Fully automatic extraction of morphological traits from the Web: utopia or reality?
This work addresses the time-consuming task of compiling plant trait data for ecologists and biologists, offering a scalable solution that is incremental in applying LLMs to a specific domain bottleneck.
The researchers tackled the problem of manually compiling plant morphological trait data by developing an automated method using large language models to extract structured trait information from unstructured online text, achieving over 50% coverage and an F1-score of over 75% in replicating manually created species-trait matrices.

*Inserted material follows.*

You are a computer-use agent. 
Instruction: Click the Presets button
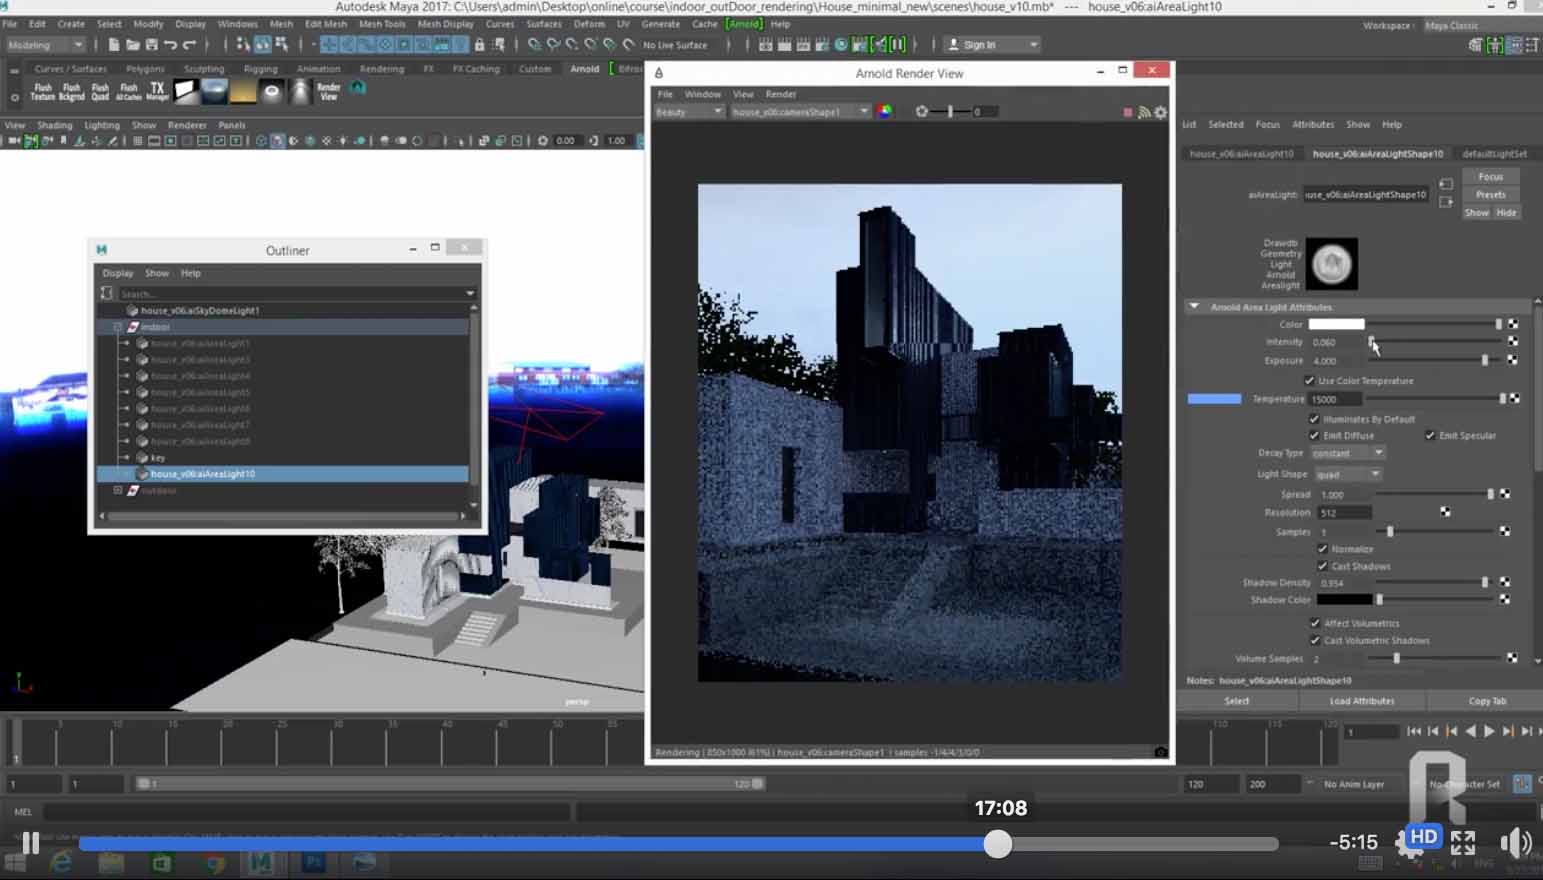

Plant morphological traits, their observable characteristics, are fundamental to understand the role played by each species within their ecosystem. However, compiling trait information for even a moderate number of species is a demanding task that may take experts years to accomplish. At the same time, massive amounts of information about species descriptions is available online in the form of text, although the lack of structure makes this source of data impossible to use at scale. To overcome this, we propose to leverage recent advances in large language models (LLMs) and devise a mechanism for gathering and processing information on plant traits in the form of unstructured textual descriptions, without manual curation. We evaluate our approach by automatically replicating three manually created species-trait matrices. Our method managed to find values for over half of all species-trait pairs, with an F1-score of over 75%. Our results suggest that large-scale creation of structured trait databases from unstructured online text is currently feasible thanks to the information extraction capabilities of LLMs, being limited by the availability of textual descriptions covering all the traits of interest.